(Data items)
----------------

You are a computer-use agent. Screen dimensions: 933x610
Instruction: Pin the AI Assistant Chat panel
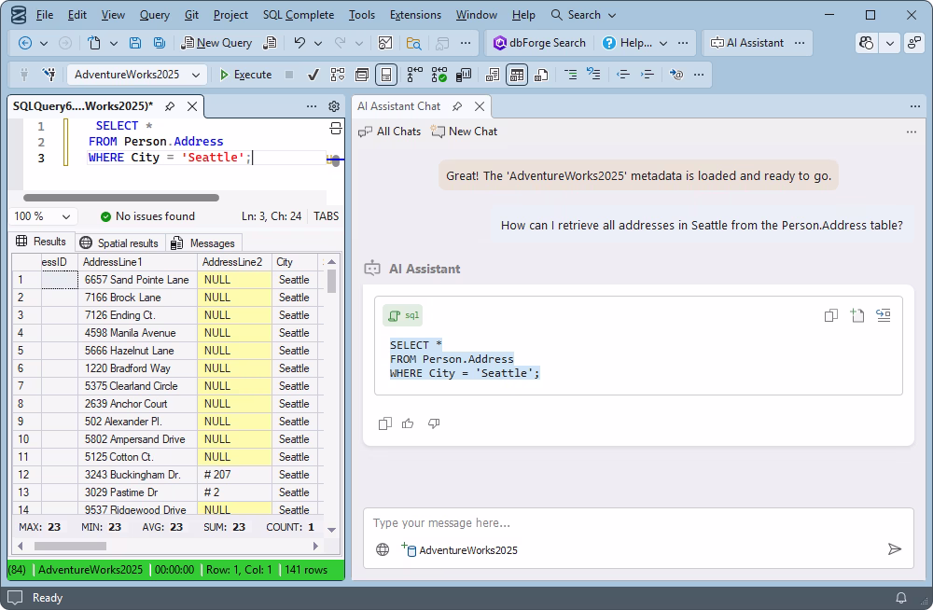click(x=457, y=106)
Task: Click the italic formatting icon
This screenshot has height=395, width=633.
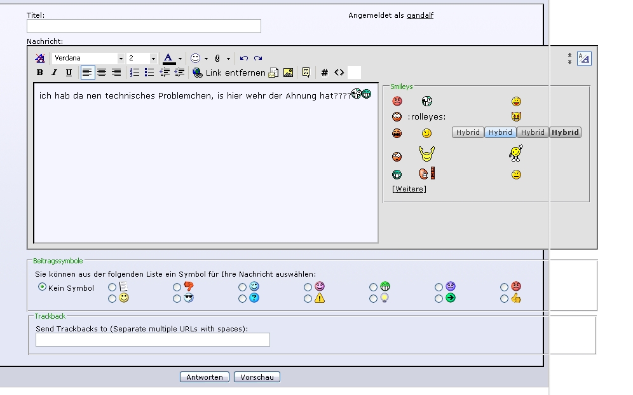Action: 54,73
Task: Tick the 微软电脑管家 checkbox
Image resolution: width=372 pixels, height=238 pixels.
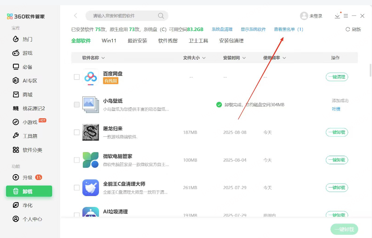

----------------

• [EXERCISE REQUIREMENTS]: Please rewrite the rows above with every "Task" changed to "Step" and nothing else altered, leaving the pictures out of your answer.

• [RESPONSE]:
You are a computer-use agent. Screen dimensions: 933x610
Instruction: Pin the AI Assistant Chat panel
click(x=457, y=106)
Step: Click the italic formatting icon
This screenshot has height=395, width=633.
Action: 54,73
Step: Tick the 微软电脑管家 checkbox
Image resolution: width=372 pixels, height=238 pixels.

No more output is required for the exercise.